Bank of Thailand panel likely to cut policy rate

Bank of Thailand panel likely to cut policy rate

StanChart predicts a rate cut of 0.25 percentage points. (Photo by Pornprom Satrabhaya)
StanChart predicts a rate cut of 0.25 percentage points. (Photo by Pornprom Satrabhaya)

The Bank of Thailand's rate-setting committee is expected to cut the policy rate by 0.25 percentage points to a record low of 1% this quarter to shore up the country's economic growth and slow the baht's appreciation, says Standard Chartered Bank (Thai).

Monetary policy remains the main tool to steady the economy, given that fiscal stimulus will not be significant with the 2020 budget bill still under Senate deliberation, said Tim Leelahaphan, Thailand economist at Standard Chartered Bank.

"This rate cut is a non-consensus call, as the market expects the policy rate to remain unchanged," he said. "We predict a further rate cut is still possible after the first quarter if the economy remains in the doldrums."

The Bank of Thailand slashed the benchmark rate twice last year to a record low of 1.25% to boost growth.

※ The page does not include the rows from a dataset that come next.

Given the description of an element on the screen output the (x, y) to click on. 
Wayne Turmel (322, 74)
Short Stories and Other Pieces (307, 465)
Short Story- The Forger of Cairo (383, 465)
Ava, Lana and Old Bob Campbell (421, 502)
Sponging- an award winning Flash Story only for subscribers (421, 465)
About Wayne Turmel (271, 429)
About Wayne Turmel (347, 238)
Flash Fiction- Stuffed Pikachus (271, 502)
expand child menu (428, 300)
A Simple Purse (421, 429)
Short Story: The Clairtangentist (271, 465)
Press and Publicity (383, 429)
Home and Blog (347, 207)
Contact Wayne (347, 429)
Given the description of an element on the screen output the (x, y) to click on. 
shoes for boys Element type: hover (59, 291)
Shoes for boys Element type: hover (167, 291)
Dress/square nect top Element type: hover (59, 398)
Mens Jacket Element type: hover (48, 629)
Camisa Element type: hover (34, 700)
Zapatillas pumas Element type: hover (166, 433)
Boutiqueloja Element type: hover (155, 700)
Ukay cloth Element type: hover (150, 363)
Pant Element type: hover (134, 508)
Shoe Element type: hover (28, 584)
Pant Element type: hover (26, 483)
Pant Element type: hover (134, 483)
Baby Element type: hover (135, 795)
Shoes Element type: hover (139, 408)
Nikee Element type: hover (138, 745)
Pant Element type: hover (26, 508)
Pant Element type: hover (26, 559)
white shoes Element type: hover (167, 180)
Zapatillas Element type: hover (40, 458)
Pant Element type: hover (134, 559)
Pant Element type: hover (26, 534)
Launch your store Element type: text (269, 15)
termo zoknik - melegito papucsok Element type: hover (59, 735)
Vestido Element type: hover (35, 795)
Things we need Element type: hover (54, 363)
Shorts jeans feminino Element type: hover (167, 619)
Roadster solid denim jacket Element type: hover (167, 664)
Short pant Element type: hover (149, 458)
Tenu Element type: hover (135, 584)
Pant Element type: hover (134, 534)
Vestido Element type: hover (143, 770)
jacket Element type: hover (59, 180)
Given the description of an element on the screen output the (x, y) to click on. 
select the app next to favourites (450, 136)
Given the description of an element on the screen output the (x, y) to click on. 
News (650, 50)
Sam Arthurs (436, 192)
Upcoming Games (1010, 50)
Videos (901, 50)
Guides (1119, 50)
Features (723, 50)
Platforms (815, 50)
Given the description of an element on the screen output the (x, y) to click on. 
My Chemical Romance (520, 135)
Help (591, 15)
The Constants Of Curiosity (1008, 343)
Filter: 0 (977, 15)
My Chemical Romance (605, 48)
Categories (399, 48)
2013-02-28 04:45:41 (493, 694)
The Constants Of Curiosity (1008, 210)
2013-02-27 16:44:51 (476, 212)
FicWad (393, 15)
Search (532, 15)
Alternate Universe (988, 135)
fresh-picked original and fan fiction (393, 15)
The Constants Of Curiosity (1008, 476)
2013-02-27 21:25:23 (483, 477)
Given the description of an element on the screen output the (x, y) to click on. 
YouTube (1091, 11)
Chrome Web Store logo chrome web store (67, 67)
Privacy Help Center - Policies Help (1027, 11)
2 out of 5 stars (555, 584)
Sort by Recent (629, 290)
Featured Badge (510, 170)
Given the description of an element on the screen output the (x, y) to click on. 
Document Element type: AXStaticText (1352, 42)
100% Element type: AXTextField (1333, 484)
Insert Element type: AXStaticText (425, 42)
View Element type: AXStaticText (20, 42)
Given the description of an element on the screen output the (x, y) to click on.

The 3.2-trillion-baht budget bill for fiscal 2020 remains in limbo after some MPs reportedly used electronic cards to vote without being present in parliament when the House was deliberating Sections 39-55 of the bill. The House's vote could be considered invalid and the months-delayed bill is likely to be postponed further if that is the case.

Fiscal spending, especially the investment budget, is worrisome, said Mr Tim.

If the government manages to spend a higher investment budget for this fiscal year than previous years and the Eastern Economic Corridor makes great strides, it will be a boon, he said.

Mr Tim predicts the baht will continue to rise to 29.25 to the dollar this quarter, supported by tourism income and delays in the 2020 annual budget bill reducing capital goods imports.

The currency is expected to reverse course to gradually weaken to 31 per dollar in the second quarter, he said.

The baht was the top-performing currency in Asia last year, gaining nearly 9% against the greenback. Hovering around 30.4 yesterday, it has fallen 1.6% versus the dollar so far this year.

The baht at 30 per dollar continues to put pressure on exports and the local economy, said Mr Tim.

"Goods exports will pick up if the trade tension between the US and China is relieved, but the strong baht continues to blunt the competitiveness of agricultural goods exports," he said.

StanChart is optimistic on economic growth this year, predicting 3%, above the central bank's estimate at 2.8%. It is impossible for growth to reach 4% anytime soon, as it did in 2017-18, because of broad-based weakness, said Mr Tim.

"Domestic activity is unlikely to improve significantly. Uncertainties surrounding the fiscal budget and rising political noise are contributing to our weak economic outlook, while external risks including the US-China trade dispute and Middle East tension also deal a blow to growth," he said.

There is no clear evidence Thailand is benefiting from the US-China trade dispute via investment relocation, and the increase in foreign direct investment cannot be sustained, said Mr Tim.